Zitat von sysopKraftwerke, Fabriken, Stahlhütten: US-Forscher haben Sicherheitlücken in Siemens-Steuersoftware für Industrieanlagen entdeckt. Der Konzern arbeitet an einer Lösung des Problems. Siemens beschwichtigt:*Angreifer können die Schwachstellen nur mit Zugriff auf die Systeme ausnutzen. http://www.spiegel.de/netzwelt/netzpolitik/0,1518,763529,00.html
... "unsere Kraftwerke sind Sicher"!
JensDD 19.05.2011
2. ...
Zitat von sysopKraftwerke, Fabriken, Stahlhütten: US-Forscher haben Sicherheitlücken in Siemens-Steuersoftware für Industrieanlagen entdeckt. Der Konzern arbeitet an einer Lösung des Problems. Siemens beschwichtigt:*Angreifer können die Schwachstellen nur mit Zugriff auf die Systeme ausnutzen. http://www.spiegel.de/netzwelt/netzpolitik/0,1518,763529,00.html
Man beachte - US-Forscher und Siemens-Software. Ja auch die Toyotas in den USA sind sowas von unsicher. Nur die US-amerikanische Technik hält was sie verspricht.
Arthur Zahn 19.05.2011
3. Geiz ist geil...
Zitat von Kurt aus Kienitz... "unsere Kraftwerke sind Sicher"!

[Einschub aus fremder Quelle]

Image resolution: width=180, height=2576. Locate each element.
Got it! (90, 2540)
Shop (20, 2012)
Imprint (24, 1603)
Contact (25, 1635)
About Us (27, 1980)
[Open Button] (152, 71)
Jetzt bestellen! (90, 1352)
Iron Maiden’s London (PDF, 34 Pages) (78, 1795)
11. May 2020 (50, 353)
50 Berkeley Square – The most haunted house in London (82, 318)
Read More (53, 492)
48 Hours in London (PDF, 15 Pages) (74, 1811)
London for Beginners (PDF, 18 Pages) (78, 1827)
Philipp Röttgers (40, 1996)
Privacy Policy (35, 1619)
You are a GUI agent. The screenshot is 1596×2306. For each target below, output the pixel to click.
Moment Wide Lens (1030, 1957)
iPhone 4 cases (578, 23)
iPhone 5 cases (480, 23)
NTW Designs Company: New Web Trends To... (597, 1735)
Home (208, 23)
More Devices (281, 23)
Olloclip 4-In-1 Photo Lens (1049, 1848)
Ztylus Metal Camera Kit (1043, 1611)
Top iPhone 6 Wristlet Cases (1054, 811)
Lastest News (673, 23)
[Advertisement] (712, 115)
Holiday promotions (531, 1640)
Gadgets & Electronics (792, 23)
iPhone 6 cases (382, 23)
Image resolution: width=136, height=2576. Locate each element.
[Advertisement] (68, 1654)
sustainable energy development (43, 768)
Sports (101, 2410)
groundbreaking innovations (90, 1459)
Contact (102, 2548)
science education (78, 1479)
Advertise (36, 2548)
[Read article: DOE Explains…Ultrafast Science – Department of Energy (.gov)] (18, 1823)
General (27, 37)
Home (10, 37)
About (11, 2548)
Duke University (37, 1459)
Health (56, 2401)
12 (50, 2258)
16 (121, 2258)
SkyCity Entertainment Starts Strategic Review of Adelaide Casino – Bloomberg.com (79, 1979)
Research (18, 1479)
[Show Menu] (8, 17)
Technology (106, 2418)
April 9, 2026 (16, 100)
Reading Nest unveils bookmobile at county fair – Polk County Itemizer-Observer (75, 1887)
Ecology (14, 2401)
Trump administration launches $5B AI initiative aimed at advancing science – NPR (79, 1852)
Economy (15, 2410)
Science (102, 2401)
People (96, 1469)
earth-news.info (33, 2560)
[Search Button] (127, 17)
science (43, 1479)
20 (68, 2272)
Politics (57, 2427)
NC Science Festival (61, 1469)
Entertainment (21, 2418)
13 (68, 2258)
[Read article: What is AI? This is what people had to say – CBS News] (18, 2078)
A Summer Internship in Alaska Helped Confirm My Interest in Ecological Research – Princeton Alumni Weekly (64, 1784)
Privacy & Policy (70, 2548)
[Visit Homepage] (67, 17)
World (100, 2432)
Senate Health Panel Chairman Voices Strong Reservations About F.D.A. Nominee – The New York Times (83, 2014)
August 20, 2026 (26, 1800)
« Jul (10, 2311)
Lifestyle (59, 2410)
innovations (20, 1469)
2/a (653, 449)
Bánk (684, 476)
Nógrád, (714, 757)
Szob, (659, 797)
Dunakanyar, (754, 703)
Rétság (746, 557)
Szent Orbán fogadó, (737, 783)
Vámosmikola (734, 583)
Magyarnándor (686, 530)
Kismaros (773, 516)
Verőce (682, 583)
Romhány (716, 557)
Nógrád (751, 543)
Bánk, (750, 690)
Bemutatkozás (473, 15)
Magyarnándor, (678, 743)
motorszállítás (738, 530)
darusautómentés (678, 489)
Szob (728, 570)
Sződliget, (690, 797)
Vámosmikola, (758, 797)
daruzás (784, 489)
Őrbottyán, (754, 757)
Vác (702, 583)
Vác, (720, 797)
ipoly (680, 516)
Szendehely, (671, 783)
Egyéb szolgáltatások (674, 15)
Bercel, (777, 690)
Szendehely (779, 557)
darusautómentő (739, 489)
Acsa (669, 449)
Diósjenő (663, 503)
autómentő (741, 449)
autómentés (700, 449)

Solange aus Kostengründen in den Firmen alle Daten über das selbe Netzwerk laufen und dieses mit dem Internet verbunden ist, solange man nicht ein separates Netzwerk aufbaut, solange besteht auch die Gefahr. Egal, ob Siemens, Intellution (ähm sorry, GM Fanuc) oder Wonderware...
de.nada 19.05.2011
4. Mir wird ganz anders......
Ankündigungen auf eine Vorführung, aus einer nicht gehaltenen Rede, die auf unbestimmte Zeit verschoben wird.........(?)
Cordelia 19.05.2011
5. Siemens feige ?
Wo bleibt die Anzeige von Siemens gegen die "unbekannten Virologen" ? Immerhin wurde (und wird) das Geschäft von Siemens in hohem Masse gefärdet - ebenso wie Systeme und Menschen.